## RECORDS SUPPLIED
-- -- --
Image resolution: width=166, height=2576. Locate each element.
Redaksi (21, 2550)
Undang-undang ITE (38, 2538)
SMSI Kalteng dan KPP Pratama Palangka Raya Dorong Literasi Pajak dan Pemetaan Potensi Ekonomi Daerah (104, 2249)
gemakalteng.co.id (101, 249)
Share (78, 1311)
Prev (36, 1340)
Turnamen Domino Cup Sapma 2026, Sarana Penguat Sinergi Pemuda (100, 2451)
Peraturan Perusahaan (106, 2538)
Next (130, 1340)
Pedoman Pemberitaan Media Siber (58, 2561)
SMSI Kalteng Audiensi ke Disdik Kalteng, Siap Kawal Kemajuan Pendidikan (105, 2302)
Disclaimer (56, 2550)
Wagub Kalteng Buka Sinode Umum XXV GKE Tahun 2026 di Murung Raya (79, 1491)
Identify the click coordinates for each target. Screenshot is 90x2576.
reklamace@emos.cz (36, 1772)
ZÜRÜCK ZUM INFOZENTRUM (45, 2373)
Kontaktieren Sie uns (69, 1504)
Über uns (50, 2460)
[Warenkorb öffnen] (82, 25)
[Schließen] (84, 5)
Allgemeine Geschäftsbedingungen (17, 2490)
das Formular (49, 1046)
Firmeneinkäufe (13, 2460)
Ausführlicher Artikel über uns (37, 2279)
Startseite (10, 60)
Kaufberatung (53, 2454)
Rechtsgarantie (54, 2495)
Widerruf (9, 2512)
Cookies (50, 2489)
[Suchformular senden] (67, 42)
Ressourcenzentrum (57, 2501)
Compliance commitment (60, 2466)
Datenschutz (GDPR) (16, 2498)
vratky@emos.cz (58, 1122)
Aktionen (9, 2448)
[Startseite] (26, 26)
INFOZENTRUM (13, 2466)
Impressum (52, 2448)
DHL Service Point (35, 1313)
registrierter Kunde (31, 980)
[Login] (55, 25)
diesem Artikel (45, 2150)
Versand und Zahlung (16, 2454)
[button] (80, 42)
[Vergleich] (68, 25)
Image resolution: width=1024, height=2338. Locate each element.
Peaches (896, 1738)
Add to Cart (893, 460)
-- -- --
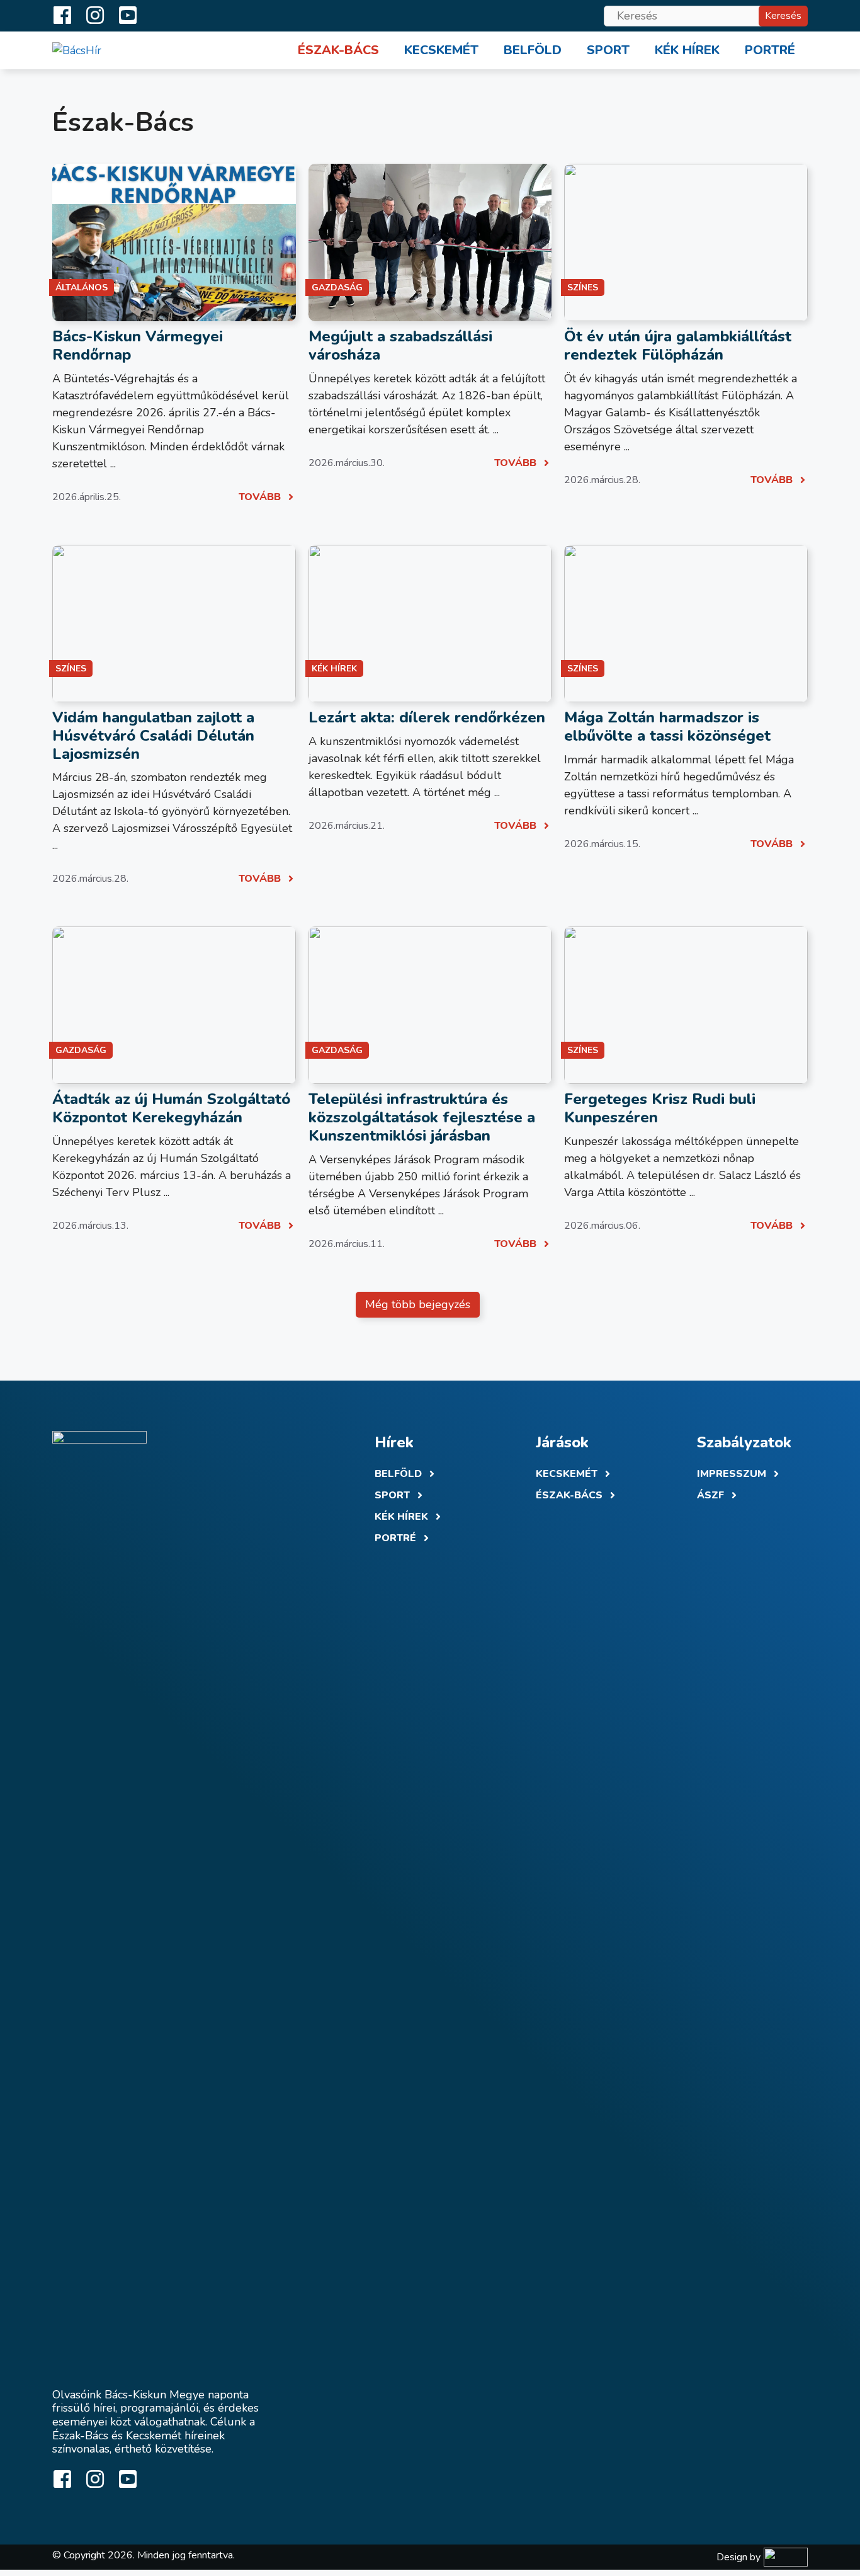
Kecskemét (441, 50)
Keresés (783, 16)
-- -- --
## TASK INSTRUCTIONS
Only the lines with "height" are needed; find them in the records and copy each one.

## SOLUTION TO THIS EXERCISE
Image resolution: width=166, height=2576. Locate each element.
Image resolution: width=1024, height=2338. Locate each element.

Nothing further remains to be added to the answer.